Debit Cards Aid Self-Discipline, but Can Come Up Short on Fraud Protection

Article excerpt

For budget-minded holiday shoppers, debit cards seem to offer an ideal combination of convenience and self-discipline.

They're safer than cash and less cumbersome than checks. Most retailers that accept credit cards accept debit cards. And because debit cards withdraw money directly from the card holder's bank account, they offer relief from the surprise interest rates, late fees and indecipherable contract terms that have soured many consumers on credit cards.

In 2009, payment volume for debit cards exceeded that of credit cards for the first time, a trend that's expected to continue this year, according to Javelin Strategy and Research. Eighty percent of consumers own a debit card, while 78 percent own a credit card, according to the Federal Reserve. Seventy percent of consumers plan to use a debit card or cash for this year's holiday expenses, according to a survey by the National Foundation for Credit Counseling.

As increasing numbers of consumers are learning, however, there are drawbacks to debit cards. When it comes to fraud and theft, credit cards offer a distinct advantage over debit cards -- something debit card holders may not realize until they discover that money has gone missing from their bank accounts.

As the use of debit cards has risen, so have incidences of debit card fraud. Such losses from debit cards totaled an estimated $788 million in 2008, up from $662 million in 2005, according to the American Bankers Association.

In August, Erica Sandberg, 46, a journalist and credit expert who lives in San Francisco, was headed to the mall to do some back-to- school shopping for her third-grade daughter when she received a recorded phone message from Bank of America.

She was told that someone had used her debit card to buy $800 in merchandise at a Dillard's department store in Phoenix. When she contacted the bank, a representative assured Sandberg that her account would be credited for the stolen money. Still, she didn't have access to her account for five days.

Fortunately, Sandberg's husband had his own account, and she has a savings account she could have tapped if necessary. But she says the experience left her feeling frustrated and vulnerable, particularly because neither Bank of America nor Dillard's could tell her how the fraud occurred.

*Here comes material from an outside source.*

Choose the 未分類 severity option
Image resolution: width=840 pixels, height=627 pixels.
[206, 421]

"You don't know how it happened, you don't know if it's going to happen again, and you don't even know for sure that the bank is going to believe you," she says.

Most major financial institutions and debit card issuers offer "zero liability" policies that promise to reimburse consumers if their debit card is compromised. But not all debit card transactions are covered by such policies. And consumers can lose the zero liability guarantee if they wait too long to report a theft, behave in ways deemed irresponsible by debit card issuer (such as sharing their personal identification numbers with others) or are suspected of participating in the fraud. Even those who are covered may not get their money back right away -- a serious problem for consumers living paycheck to paycheck.

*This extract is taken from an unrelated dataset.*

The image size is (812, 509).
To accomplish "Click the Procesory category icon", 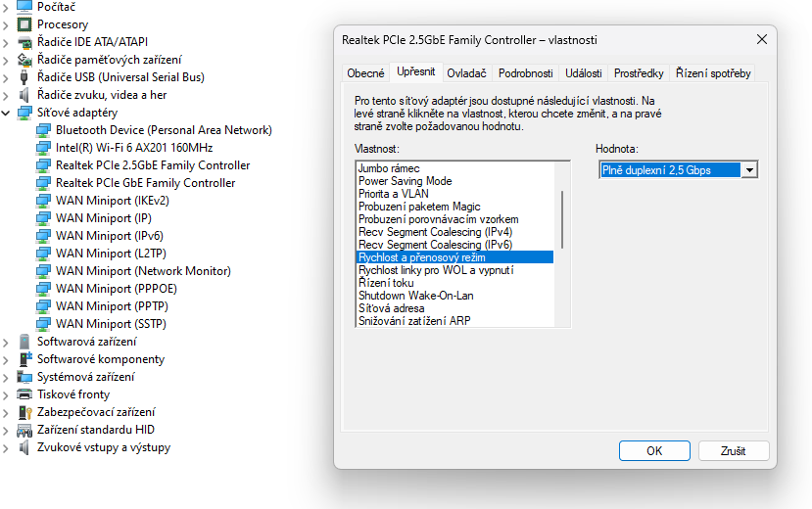I will pyautogui.click(x=25, y=24).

By contrast, credit card holders have access to their funds while disputed charges are investigated, says Bill Hardekopf, chief executive of LowCards.com, a credit card comparison website.

"He who has the money makes the rules," he says. "With a credit card, you have the last say."

Credit and debit cards often are issued by the same financial institutions, but they're regulated by separate consumer protection laws.

Credit cards are covered by the Fair Credit Billing Act, which limits card holders' liability to $50. If the theft is reported before the card is used, the card holder isn't responsible for any unauthorized transactions. Likewise, card holders aren't responsible for any fraudulent purchases if the card number -- but not the card itself -- is used to make the purchases, according to the Federal Trade Commission. …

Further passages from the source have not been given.